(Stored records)
+--
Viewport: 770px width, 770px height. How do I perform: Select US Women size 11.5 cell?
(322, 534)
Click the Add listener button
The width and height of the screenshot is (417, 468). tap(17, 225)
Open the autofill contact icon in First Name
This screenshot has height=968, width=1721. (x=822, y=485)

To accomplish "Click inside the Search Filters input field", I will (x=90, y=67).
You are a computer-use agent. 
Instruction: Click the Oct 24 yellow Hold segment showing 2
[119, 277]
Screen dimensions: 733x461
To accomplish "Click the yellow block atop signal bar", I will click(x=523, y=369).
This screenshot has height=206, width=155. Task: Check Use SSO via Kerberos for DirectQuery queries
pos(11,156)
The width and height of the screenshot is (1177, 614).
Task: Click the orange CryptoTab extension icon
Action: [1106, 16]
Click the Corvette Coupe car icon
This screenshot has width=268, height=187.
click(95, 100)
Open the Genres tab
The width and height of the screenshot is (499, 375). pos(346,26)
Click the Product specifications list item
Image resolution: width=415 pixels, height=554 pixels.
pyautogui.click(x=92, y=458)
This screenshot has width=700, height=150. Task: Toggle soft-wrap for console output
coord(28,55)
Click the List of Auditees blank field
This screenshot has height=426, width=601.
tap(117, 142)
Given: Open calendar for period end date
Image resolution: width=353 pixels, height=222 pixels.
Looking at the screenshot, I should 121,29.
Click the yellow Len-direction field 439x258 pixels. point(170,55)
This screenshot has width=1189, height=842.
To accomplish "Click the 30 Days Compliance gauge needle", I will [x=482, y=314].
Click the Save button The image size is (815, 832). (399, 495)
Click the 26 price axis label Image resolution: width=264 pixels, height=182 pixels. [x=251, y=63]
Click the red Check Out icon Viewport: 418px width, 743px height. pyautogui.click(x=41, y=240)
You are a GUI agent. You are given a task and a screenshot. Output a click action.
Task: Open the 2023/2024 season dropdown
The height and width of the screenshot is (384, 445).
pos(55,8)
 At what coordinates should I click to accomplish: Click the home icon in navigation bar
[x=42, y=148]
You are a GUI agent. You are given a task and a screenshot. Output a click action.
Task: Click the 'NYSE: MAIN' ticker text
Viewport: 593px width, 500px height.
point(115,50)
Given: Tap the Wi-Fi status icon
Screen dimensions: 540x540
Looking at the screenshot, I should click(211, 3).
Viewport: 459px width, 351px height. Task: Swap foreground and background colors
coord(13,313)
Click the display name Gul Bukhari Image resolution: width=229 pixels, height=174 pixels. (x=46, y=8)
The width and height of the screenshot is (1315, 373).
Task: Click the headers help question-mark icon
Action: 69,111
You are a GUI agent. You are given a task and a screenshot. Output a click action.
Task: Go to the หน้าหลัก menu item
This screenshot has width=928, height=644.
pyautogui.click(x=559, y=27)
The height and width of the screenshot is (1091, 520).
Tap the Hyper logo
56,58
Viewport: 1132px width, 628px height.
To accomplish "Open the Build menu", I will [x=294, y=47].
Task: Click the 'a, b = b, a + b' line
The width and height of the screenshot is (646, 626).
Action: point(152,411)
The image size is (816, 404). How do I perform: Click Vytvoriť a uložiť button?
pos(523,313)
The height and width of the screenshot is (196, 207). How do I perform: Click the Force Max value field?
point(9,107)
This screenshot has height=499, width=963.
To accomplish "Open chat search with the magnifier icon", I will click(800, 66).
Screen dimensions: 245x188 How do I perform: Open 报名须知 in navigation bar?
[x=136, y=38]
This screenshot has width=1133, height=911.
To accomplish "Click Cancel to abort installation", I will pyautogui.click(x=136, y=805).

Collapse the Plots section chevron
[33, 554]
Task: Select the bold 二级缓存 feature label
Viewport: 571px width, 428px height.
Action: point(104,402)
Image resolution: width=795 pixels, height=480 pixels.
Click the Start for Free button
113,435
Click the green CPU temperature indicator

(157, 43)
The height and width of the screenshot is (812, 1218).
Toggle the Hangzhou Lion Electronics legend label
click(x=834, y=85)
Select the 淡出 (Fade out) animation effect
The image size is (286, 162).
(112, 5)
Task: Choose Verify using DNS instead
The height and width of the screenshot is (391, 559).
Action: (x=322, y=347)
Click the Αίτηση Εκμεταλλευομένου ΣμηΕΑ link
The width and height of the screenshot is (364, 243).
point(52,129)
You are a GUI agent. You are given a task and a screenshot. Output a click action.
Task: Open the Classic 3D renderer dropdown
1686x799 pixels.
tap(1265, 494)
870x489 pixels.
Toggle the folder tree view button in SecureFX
+--
Work item: Every entry above should come back exactly as written.

Solution below:
Viewport: 770px width, 770px height. How do I perform: Select US Women size 11.5 cell?
(322, 534)
Click the Add listener button
The width and height of the screenshot is (417, 468). tap(17, 225)
Open the autofill contact icon in First Name
This screenshot has height=968, width=1721. (x=822, y=485)

To accomplish "Click inside the Search Filters input field", I will (x=90, y=67).
You are a computer-use agent. 
Instruction: Click the Oct 24 yellow Hold segment showing 2
[119, 277]
Screen dimensions: 733x461
To accomplish "Click the yellow block atop signal bar", I will click(x=523, y=369).
This screenshot has height=206, width=155. Task: Check Use SSO via Kerberos for DirectQuery queries
pos(11,156)
The width and height of the screenshot is (1177, 614).
Task: Click the orange CryptoTab extension icon
Action: [1106, 16]
Click the Corvette Coupe car icon
This screenshot has width=268, height=187.
click(95, 100)
Open the Genres tab
The width and height of the screenshot is (499, 375). pos(346,26)
Click the Product specifications list item
Image resolution: width=415 pixels, height=554 pixels.
pyautogui.click(x=92, y=458)
This screenshot has width=700, height=150. Task: Toggle soft-wrap for console output
coord(28,55)
Click the List of Auditees blank field
This screenshot has height=426, width=601.
tap(117, 142)
Given: Open calendar for period end date
Image resolution: width=353 pixels, height=222 pixels.
Looking at the screenshot, I should 121,29.
Click the yellow Len-direction field 439x258 pixels. point(170,55)
This screenshot has width=1189, height=842.
To accomplish "Click the 30 Days Compliance gauge needle", I will [x=482, y=314].
Click the Save button The image size is (815, 832). (399, 495)
Click the 26 price axis label Image resolution: width=264 pixels, height=182 pixels. [x=251, y=63]
Click the red Check Out icon Viewport: 418px width, 743px height. pyautogui.click(x=41, y=240)
You are a GUI agent. You are given a task and a screenshot. Output a click action.
Task: Open the 2023/2024 season dropdown
The height and width of the screenshot is (384, 445).
pos(55,8)
 At what coordinates should I click to accomplish: Click the home icon in navigation bar
[x=42, y=148]
You are a GUI agent. You are given a task and a screenshot. Output a click action.
Task: Click the 'NYSE: MAIN' ticker text
Viewport: 593px width, 500px height.
point(115,50)
Given: Tap the Wi-Fi status icon
Screen dimensions: 540x540
Looking at the screenshot, I should click(211, 3).
Viewport: 459px width, 351px height. Task: Swap foreground and background colors
coord(13,313)
Click the display name Gul Bukhari Image resolution: width=229 pixels, height=174 pixels. (x=46, y=8)
The width and height of the screenshot is (1315, 373).
Task: Click the headers help question-mark icon
Action: 69,111
You are a GUI agent. You are given a task and a screenshot. Output a click action.
Task: Go to the หน้าหลัก menu item
This screenshot has width=928, height=644.
pyautogui.click(x=559, y=27)
The height and width of the screenshot is (1091, 520).
Tap the Hyper logo
56,58
Viewport: 1132px width, 628px height.
To accomplish "Open the Build menu", I will [x=294, y=47].
Task: Click the 'a, b = b, a + b' line
The width and height of the screenshot is (646, 626).
Action: point(152,411)
The image size is (816, 404). How do I perform: Click Vytvoriť a uložiť button?
pos(523,313)
The height and width of the screenshot is (196, 207). How do I perform: Click the Force Max value field?
point(9,107)
This screenshot has height=499, width=963.
To accomplish "Open chat search with the magnifier icon", I will click(800, 66).
Screen dimensions: 245x188 How do I perform: Open 报名须知 in navigation bar?
[x=136, y=38]
This screenshot has width=1133, height=911.
To accomplish "Click Cancel to abort installation", I will pyautogui.click(x=136, y=805).

Collapse the Plots section chevron
[33, 554]
Task: Select the bold 二级缓存 feature label
Viewport: 571px width, 428px height.
Action: point(104,402)
Image resolution: width=795 pixels, height=480 pixels.
Click the Start for Free button
113,435
Click the green CPU temperature indicator

(157, 43)
The height and width of the screenshot is (812, 1218).
Toggle the Hangzhou Lion Electronics legend label
click(x=834, y=85)
Select the 淡出 (Fade out) animation effect
The image size is (286, 162).
(112, 5)
Task: Choose Verify using DNS instead
The height and width of the screenshot is (391, 559).
Action: (x=322, y=347)
Click the Αίτηση Εκμεταλλευομένου ΣμηΕΑ link
The width and height of the screenshot is (364, 243).
point(52,129)
You are a GUI agent. You are given a task and a screenshot. Output a click action.
Task: Open the Classic 3D renderer dropdown
1686x799 pixels.
tap(1265, 494)
870x489 pixels.
Toggle the folder tree view button in SecureFX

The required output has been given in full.